Без пафоса и боли все выглядело гораздо страшнее, сказал слово — нет человека, задал вопрос — нет человека.
— Это что, в эфир пойдет? — Наташа микшером ушла в ЗТМ, банальная, но уместная в данном случае точка.
— Думаю, да, — машинально ответила Лизавета. Работа сделана, что теперь будет с фильмом? Они с «просто Павлом» это как-то не обсудили. Впрочем, так ли это важно? Посмертные разоблачения с руками оторвет любой канал.
— У нас — в эфир? — Технический персонал умел смотреть на вещи трезво.

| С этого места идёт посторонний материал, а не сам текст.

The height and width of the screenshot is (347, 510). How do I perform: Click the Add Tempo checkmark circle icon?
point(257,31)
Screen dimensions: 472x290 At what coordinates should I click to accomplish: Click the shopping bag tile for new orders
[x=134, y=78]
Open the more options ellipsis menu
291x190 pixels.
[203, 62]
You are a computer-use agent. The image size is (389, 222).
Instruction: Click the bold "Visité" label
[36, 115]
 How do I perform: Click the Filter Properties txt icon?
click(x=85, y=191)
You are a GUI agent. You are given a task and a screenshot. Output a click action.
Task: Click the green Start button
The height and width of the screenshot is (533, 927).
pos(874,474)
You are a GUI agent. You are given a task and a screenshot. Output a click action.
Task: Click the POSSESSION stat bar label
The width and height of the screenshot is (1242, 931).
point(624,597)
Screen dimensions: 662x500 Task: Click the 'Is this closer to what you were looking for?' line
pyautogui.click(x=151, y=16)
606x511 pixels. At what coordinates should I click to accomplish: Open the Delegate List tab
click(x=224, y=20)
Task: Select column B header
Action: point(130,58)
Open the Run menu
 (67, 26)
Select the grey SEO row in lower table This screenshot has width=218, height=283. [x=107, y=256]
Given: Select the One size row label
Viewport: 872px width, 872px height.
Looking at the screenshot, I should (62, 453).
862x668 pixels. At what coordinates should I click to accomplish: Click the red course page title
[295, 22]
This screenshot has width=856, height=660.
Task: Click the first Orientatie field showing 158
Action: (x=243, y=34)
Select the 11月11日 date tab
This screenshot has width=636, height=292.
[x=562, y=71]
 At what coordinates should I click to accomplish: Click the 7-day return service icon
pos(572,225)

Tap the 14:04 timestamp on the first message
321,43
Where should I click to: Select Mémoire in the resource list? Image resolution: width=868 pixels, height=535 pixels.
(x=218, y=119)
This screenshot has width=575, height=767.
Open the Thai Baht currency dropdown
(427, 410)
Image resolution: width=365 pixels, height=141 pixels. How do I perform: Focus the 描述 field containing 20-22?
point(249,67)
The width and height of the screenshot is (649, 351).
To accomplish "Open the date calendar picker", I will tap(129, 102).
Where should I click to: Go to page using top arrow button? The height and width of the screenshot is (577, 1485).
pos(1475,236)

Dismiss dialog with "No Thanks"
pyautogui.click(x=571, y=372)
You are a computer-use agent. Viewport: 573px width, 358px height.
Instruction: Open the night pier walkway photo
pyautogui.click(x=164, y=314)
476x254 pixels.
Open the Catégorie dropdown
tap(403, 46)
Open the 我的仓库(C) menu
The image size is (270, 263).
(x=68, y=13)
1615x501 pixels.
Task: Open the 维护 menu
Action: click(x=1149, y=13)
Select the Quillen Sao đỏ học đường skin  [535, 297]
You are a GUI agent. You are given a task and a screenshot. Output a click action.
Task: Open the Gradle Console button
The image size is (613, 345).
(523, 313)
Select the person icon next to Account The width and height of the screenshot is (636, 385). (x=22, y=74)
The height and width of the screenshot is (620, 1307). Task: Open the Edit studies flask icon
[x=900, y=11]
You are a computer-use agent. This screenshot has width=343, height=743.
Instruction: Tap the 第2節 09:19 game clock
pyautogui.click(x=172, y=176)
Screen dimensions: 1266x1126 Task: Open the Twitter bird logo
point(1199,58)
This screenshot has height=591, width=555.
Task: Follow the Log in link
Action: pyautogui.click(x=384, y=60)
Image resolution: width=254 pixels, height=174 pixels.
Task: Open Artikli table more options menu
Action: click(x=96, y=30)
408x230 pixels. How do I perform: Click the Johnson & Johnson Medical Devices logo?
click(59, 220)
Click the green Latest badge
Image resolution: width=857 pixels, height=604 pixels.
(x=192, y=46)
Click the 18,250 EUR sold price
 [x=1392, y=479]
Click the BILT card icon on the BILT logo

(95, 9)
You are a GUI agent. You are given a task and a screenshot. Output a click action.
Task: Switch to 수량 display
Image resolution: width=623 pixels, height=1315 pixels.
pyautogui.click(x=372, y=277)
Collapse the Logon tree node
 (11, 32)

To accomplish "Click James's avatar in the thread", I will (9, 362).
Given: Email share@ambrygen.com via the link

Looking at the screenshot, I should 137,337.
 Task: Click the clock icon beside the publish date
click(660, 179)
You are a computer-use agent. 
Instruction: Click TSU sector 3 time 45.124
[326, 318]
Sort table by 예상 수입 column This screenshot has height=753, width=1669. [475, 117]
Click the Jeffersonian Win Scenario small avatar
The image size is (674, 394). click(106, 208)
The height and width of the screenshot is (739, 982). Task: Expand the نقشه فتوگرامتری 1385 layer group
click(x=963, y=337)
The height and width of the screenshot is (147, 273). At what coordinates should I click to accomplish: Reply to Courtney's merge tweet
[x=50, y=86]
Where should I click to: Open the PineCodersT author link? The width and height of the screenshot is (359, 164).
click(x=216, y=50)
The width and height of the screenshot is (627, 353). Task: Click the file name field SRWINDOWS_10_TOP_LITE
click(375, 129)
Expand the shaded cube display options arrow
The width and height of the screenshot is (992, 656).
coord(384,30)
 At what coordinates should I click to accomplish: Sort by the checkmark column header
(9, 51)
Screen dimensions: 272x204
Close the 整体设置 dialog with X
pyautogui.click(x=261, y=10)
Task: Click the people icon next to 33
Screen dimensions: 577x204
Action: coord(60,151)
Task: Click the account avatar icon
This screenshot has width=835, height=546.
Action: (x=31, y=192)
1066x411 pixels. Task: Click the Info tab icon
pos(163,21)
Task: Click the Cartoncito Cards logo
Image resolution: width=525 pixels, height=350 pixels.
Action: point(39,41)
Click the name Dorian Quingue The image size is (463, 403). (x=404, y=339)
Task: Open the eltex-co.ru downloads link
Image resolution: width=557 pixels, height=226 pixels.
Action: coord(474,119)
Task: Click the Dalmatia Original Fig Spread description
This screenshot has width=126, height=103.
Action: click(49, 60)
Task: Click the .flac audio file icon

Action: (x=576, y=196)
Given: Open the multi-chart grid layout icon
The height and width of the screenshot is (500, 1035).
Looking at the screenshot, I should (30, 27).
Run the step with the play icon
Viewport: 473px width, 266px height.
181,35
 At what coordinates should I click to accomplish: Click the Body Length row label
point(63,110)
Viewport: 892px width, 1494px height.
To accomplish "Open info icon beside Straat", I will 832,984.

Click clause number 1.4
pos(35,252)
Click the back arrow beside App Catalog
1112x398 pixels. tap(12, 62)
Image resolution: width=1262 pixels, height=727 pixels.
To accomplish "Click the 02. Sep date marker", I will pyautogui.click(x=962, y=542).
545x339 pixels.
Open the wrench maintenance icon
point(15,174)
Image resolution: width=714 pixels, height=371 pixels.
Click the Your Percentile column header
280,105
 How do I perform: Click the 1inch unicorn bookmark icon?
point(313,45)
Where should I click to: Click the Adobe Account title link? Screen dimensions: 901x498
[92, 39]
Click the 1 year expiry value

— Вот что, девочки, — Саша уже упаковал свою бобину в коробку, его музыка тоже попала в настрой, — я молчал дисциплинированно и считаю, что слово сдержал целиком и полностью. И теперь имею право голоса. Про кино никому ни звука, от этой кассетки пахнет кровью. — Он, словно принюхиваясь, смешно сморщил нос. Никто не рассмеялся. — Пусть полежит. Только, Наташа, сделай-ка копию. Так для страховки.
— Ой, ребята, втянули вы меня в историю. — Наташа покопалась в ящике с кассетами, нашла ничем не занятую. — Зачем вам все это надо?
— Я битых два часа пытался втолковать ту же мысль этой преглуповатой девушке. Проще бить об стенку горох.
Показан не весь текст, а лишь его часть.